The plot turns around a fateful day nine years prior, not depicted in the novel, a day when the whole town had a picnic by the river and things went awry. Gracie, two at the time, remembers the sound of smashing glass and moaning. Nine months later a gaggle of kids was born in the town, some not looking like their dads. Now someone seems to be picking off these kids (known as the River Children) one by one. Gracie’s brother Elijah is one of them.
The second major plot point is the arrival of ‘the believers’, a cult of mostly American evangelical Christians who set up camp by the site of the infamous river picnic after a local woman claims to have seen a vision of the Virgin Mary there.
Small town conservatism and judgementalism, the legacy of that fraught night nine years ago, and the arrival of these unwelcome zealots and their sleazy leader ‘Saint Bede’, throw the town into confusion and division, and Gracie and her family find themselves in the thick of it.
When kids live through trauma, even when it has huge immediate and long-term consequences, they’re still kids. Lane conveys this extremely skilfully. We hear everything from Gracie’s perspective: still with a child’s naivete at eleven, but with the beginnings of adult knowledge creeping in. Grace can be flippant about the kids who have died. She sometimes has self-centred thoughts like wishing someone closer to her would die so that she can be grief-stricken like the other families. Mostly she’s preoccupied by Toby, the boy she has a crush on, and what he thinks of her. She does stupid things like not telling any adults when her brother Elijah goes off into the bush by himself, or setting off herself to try to hitchhike to Queensland despite the clear and present danger. You want to shake her, but of course, she’s an eleven-year-old girl. This is how she would respond. Yet we know the trauma is still doing its work on her through her physical responses – twisting guts, sleepless nights, wanting to throw up, bursting into tears, off her food, pale, stressed.
When they come, the denouements (there are two: the revelations of who’s been killing the kids, and what really happened at the river picnic) are not earth-shattering. In fact both are quite well signposted for the adult reader, if not for Gracie. There’s a (fairly hasty) final action sequence that changes the future landscape for Gracie and her family, signifying both the lasting impact of trauma, and growth and renewal for the family as her parents finally step up to their responsibilities.
The novel’s real achievement, I think, is in the loving depiction of family life in this place and at this time: rissoles with tomato sauce; toddlers with snotty noses; Mum taking time for herself with a glass of cask wine and the New Idea crossword; chain-smoking; dry-grassed front lawns; town gossip; kids’ talk at school; sibling relationships.
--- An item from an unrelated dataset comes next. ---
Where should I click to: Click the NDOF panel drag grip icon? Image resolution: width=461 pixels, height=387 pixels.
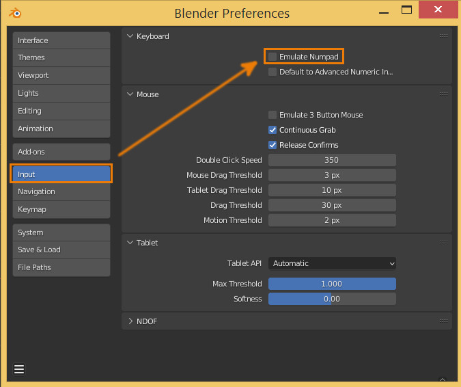coord(444,321)
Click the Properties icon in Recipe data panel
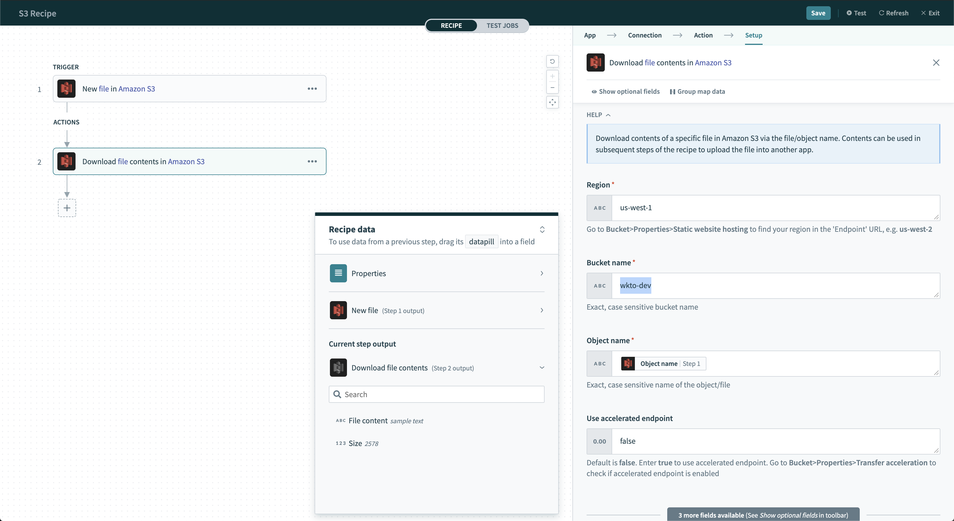Image resolution: width=954 pixels, height=521 pixels. (338, 273)
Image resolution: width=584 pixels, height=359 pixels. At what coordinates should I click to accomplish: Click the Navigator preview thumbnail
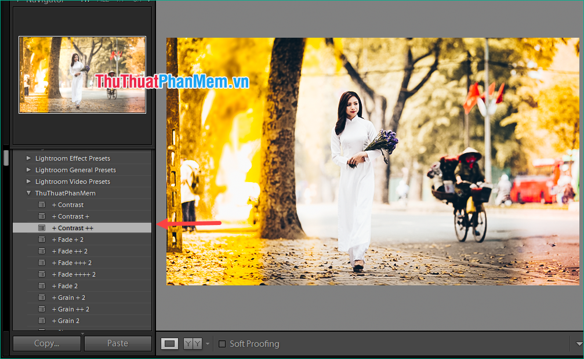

Coongahoola and Gracie’s family home are rich, warm, alive places in Lane’s rendering.
It’s a powerful reminder of what it’s like to be a kid – or what it was like, back in a time when kids ran more freely than they do now. It was a time of greater independence, perhaps greater resilience, but also of grave risk.
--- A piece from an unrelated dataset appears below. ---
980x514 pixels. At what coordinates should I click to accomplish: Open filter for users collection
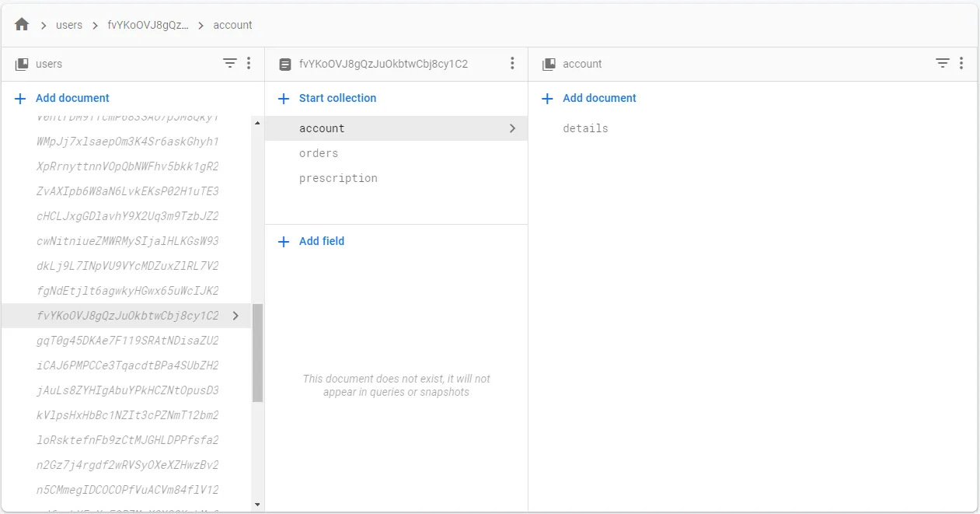[230, 64]
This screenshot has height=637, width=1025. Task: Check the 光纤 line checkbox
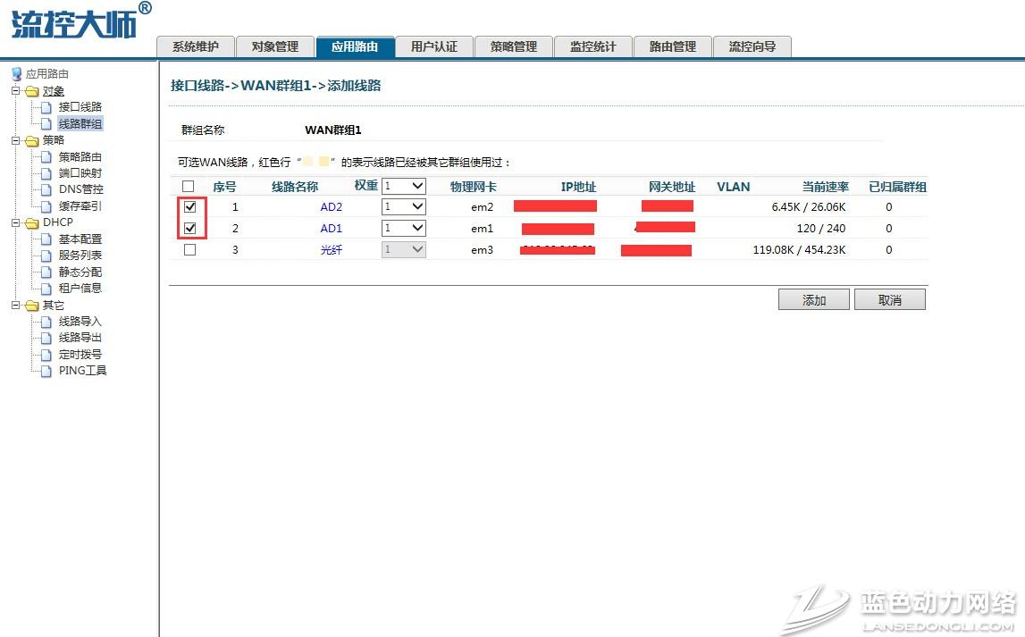coord(189,250)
HOLLY WALKER is a PhD student in creative writing at the International Institute of Modern Letters at Victoria University, and a writer, reviewer and children’s advocate. Her memoir The Whole Intimate Mess: Motherhood, politics and women’s writing was published by Bridget Williams Books in 2017, and her essays and reviews have been widely published. She lives in Lower Hutt with her partner and two daughters.